Data listing Block Start

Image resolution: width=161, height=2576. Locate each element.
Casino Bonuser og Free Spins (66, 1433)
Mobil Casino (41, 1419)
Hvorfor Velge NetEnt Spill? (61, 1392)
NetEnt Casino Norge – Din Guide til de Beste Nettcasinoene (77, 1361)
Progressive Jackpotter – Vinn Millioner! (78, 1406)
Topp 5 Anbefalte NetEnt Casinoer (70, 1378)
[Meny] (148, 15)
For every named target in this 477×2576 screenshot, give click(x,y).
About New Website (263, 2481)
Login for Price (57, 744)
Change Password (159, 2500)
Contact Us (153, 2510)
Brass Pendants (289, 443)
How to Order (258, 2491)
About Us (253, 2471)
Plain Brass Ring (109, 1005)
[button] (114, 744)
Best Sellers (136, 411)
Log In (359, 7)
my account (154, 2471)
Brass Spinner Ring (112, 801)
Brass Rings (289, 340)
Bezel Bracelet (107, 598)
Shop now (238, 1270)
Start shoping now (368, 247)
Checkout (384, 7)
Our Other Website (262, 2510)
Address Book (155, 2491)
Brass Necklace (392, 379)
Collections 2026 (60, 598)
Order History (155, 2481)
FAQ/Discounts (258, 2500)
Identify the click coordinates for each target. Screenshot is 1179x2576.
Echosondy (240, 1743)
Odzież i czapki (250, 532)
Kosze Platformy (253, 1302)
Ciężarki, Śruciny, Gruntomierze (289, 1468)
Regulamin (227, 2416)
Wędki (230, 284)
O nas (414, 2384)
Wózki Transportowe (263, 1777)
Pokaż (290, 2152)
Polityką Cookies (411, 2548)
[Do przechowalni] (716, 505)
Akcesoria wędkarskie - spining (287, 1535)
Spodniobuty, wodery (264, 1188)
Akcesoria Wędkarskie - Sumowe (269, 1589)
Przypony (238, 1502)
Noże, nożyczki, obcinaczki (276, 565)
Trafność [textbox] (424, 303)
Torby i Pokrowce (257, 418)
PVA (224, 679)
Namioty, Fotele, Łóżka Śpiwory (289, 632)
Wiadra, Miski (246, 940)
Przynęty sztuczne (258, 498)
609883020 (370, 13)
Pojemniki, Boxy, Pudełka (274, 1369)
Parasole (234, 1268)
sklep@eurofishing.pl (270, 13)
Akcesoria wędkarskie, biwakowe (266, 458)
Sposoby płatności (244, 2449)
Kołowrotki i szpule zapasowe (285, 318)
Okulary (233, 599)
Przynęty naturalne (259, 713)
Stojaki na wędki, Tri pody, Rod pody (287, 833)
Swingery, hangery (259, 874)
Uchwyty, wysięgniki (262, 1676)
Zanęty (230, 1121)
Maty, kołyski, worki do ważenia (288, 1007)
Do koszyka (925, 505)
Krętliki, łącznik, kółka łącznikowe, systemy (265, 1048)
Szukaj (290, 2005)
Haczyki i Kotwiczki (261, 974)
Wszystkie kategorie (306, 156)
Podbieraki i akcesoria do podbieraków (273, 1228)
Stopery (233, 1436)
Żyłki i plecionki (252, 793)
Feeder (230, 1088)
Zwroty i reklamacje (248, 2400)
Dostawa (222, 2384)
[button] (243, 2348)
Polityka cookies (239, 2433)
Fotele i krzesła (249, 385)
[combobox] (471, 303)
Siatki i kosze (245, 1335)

Data listing Block End

*Action item*: In your answer, include only the lines above starting at the line that holds "Kołowrotki i szpule zapasowe (285, 318)" and ending at the line that holds "Maty, kołyski, worki do ważenia (288, 1007)", copied exactly.

*Exercise result*:
Kołowrotki i szpule zapasowe (285, 318)
Okulary (233, 599)
Przynęty naturalne (259, 713)
Stojaki na wędki, Tri pody, Rod pody (287, 833)
Swingery, hangery (259, 874)
Uchwyty, wysięgniki (262, 1676)
Zanęty (230, 1121)
Maty, kołyski, worki do ważenia (288, 1007)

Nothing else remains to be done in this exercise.